→ **WHAT YOU WILL DO**: The following entries are to be repeated exactly, and the pictures are to be left behind.

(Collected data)
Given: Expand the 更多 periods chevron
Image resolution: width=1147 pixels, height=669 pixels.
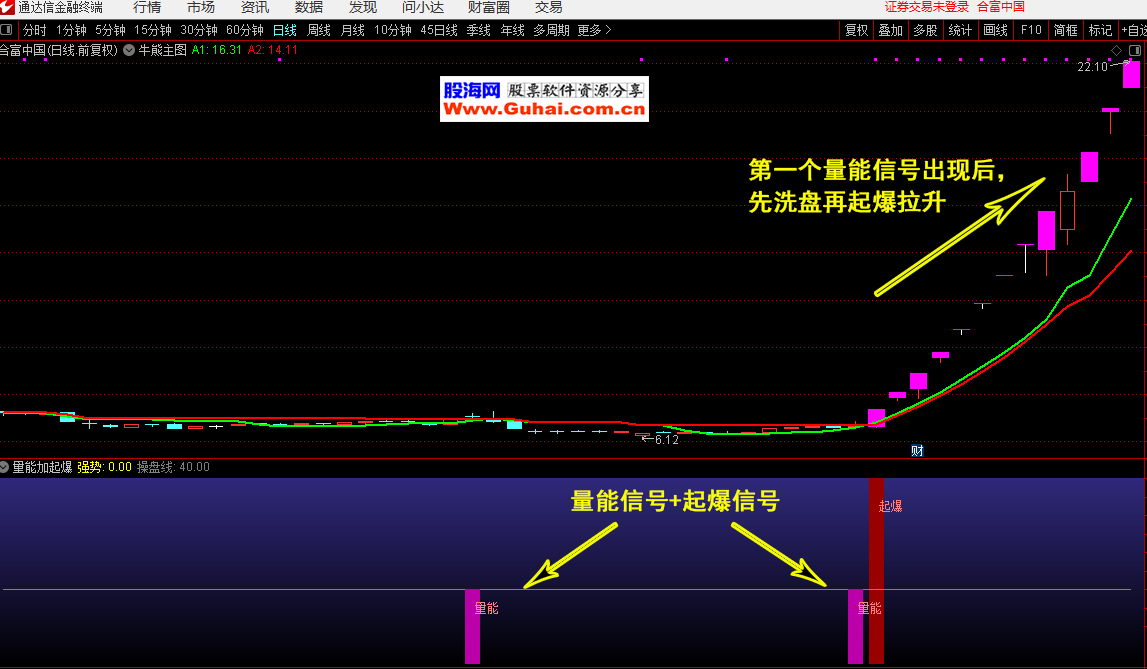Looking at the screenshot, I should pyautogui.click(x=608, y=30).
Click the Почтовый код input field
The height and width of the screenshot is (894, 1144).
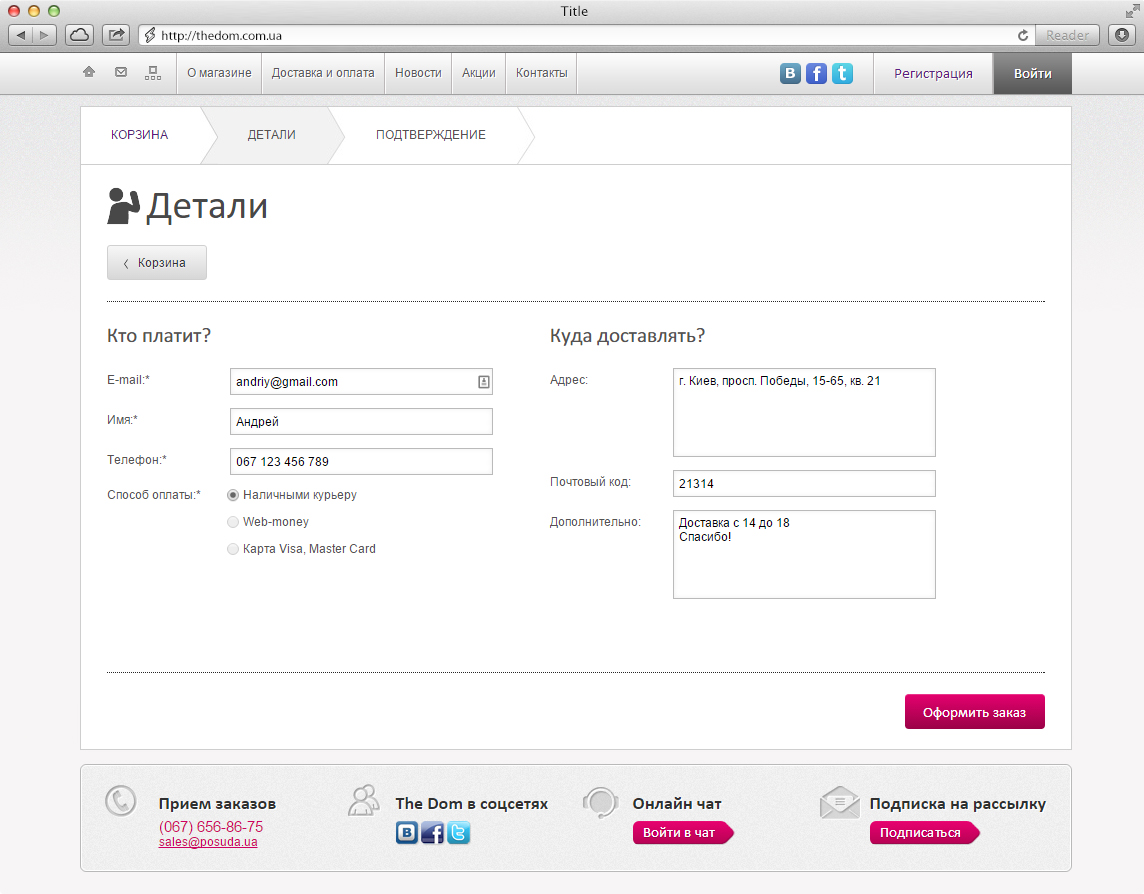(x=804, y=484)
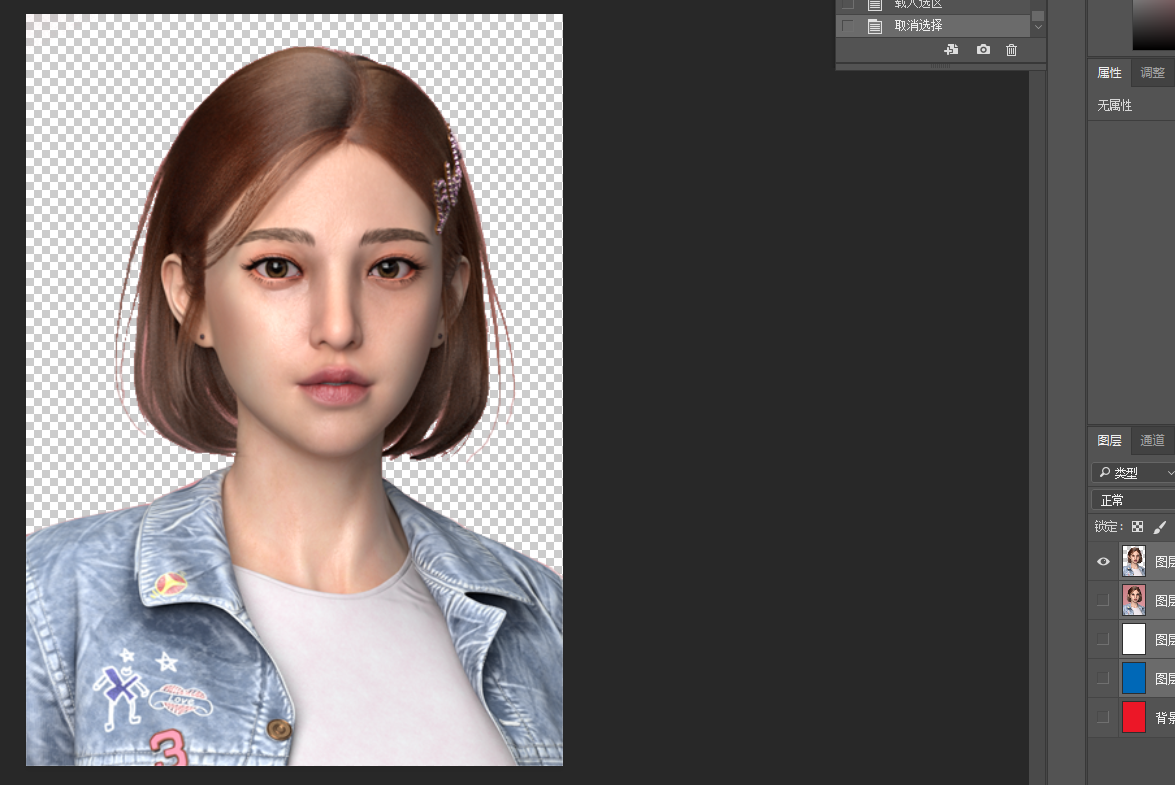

→ **EXERCISE RESULT**:
Given: Expand the 更多 periods chevron
Image resolution: width=1147 pixels, height=669 pixels.
Looking at the screenshot, I should pyautogui.click(x=608, y=30).
Click the Почтовый код input field
The height and width of the screenshot is (894, 1144).
(x=804, y=484)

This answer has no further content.